Byron Coley's review in The Wire, May 2003
Andy Beta's review in Pitchfork, May 19th, 2003
David Fricke's review in Rolling Stone, May 15, 2003
review in Baltimore City Paper
review in Trouser Press

RHYS CHATHAM
An Angel Moves Too Fast to See 3xCD box (2003)


"Like a demigod, (Rhys Chatham) set everything in motion and then disappeared, leaving us to figure out how to live in the universe he created." —The New York Times

"For years Rhys Chatham's music has been more heard about than heard. While his work languished out of print, disciples such as Sonic Youth have gone to the bank with his sound. Chatham's sonic vocabulary is an inspired marriage of minimalist structures, rock cadences and glittering overtones obtained from massed electric guitars played in unusual tunings at crushing volume. (His) knack for garbling indelible melodies in gorgeous sonorities makes them as attractive as ever today." —The Chicago Tribune

"Blue Oyster Cult and Kiss might've made noises about guitar armies, but it took composer Rhys Chatham to actually deploy one. And there's no other way to say this: It rocks." —Magnet

"A huge reckoning with one of the downtown greats looming larger than the Federal Reserve building. Chatham is huge, and that the box grasps so much of that significance makes it a crowning achievement." —Pitchfork

"Everything compelling about Chatham's music is crystallized here, and any fan of experimental music from the last four decades would do well to pay heed." —Baltimore City Paper

"A real jewel. Using six guitars playing interlocking melodies, Chatham weaves an intricate tapestry that's alternately ear-splitting and nearly Eastern in its delicacy... Get the fuses and the earplugs ready!" —Trouser Press

"As An Angel Moves Too Fast To See unfolds, it develops an extended sense of grandeur that should be obvious to anyone. If some segments function very well as art rock, others really transcend all known genres - just huge wallows in oceans of sound. This set documents the music on which (Chatham's) reputation rests and which almost slid through the fingers of history. The package is gorgeous, the notes thorough. And the music is, well, angelic. Really." —Byron Coley, The Wire

"With Sonic Youth plowing their way across the nation on the steam of their earliest, most fearsome material, what better time for a retrospective on Rhys Chatham, one of the group's biggest early influences?

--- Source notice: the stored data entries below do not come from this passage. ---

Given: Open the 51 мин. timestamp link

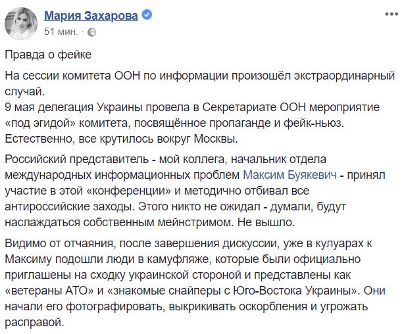Looking at the screenshot, I should point(61,32).
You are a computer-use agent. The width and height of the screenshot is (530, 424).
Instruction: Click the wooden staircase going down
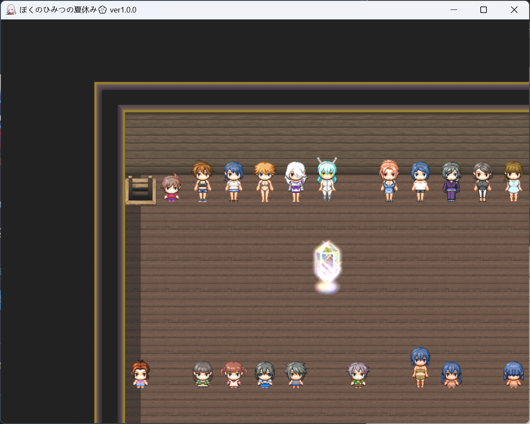coord(140,190)
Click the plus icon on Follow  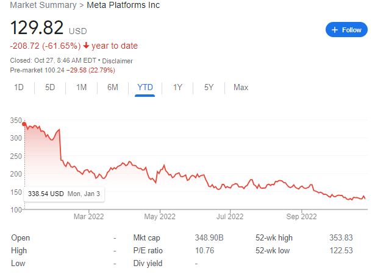335,30
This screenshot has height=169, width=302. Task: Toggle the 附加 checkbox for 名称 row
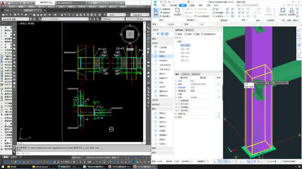(219, 81)
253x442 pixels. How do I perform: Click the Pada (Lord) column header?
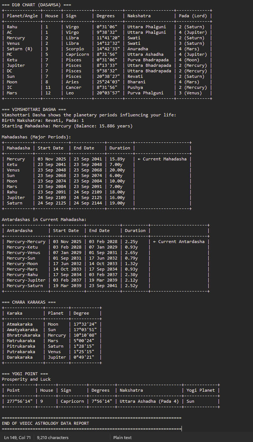[x=193, y=16]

Chatham, a student of Tony Conrad, La Monte Young, and Morton Subotnick, created a series of dense, overdriven guitar symphonies that predated even those of Glenn Branca, who participated in Chatham's ensembles along with later members of Sonic Youth, Swans, and Band of Susans. This set features fearsome monoliths of tonality that bridge the avant-garde and pure power rock in an accessible, visceral way that Branca's work never has." —The Austin Chronicle

"To those of us who experienced it back when, (Die Donnergotter) still packs the same joyful wallop, strutting along jauntily, riff piled upon riff, with its own special kind of clarity and orgasmic tension and release. Loud, raucous, barely controlled and sublime." —The Squid's Ear

"Chatham aimed for naturalism and transcendence; simultaneously beatific and horrifying, his music can sound like tornadoes or a swarm of bees, as peaceful as a nave or as chaotic as an avalanche. Sumptuously designed... check it out." —Blender

"Another killer Table of the Elements release. Fans of Branca, Sonic Youth, Wire, Mission of Burma, etc., will love this. Brilliant, and a great introduction to this oft-forgotten chap." —KUSF, San Francisco

"The music glories in the primal joy of chiming overtones and massed rhythms, and swings madly. It grins and bounds. Art music has rarely sounded so happy and well-adjusted." —The Atlanta Journal-Constitution

"Stunning... ambitious... majestic... Imagine Steve Reich conducting Godspeed You Black Emperor! and you'll be some way towards realizing this man's sound and vision... Massive." —MOJO

"Explodes in a wall of grinding guitars before collapsing into optimistic breakdowns, proving that this is music for the mind... Mammoth." —Creative Loafing, Atlanta

"One of the most impressive Table of the Elements releases to date!" —Downtown Music Gallery, NYC

"Absolutely thrilling... It rules." —Sueddeutsche Zeitung (Germany's largest daily newspaper)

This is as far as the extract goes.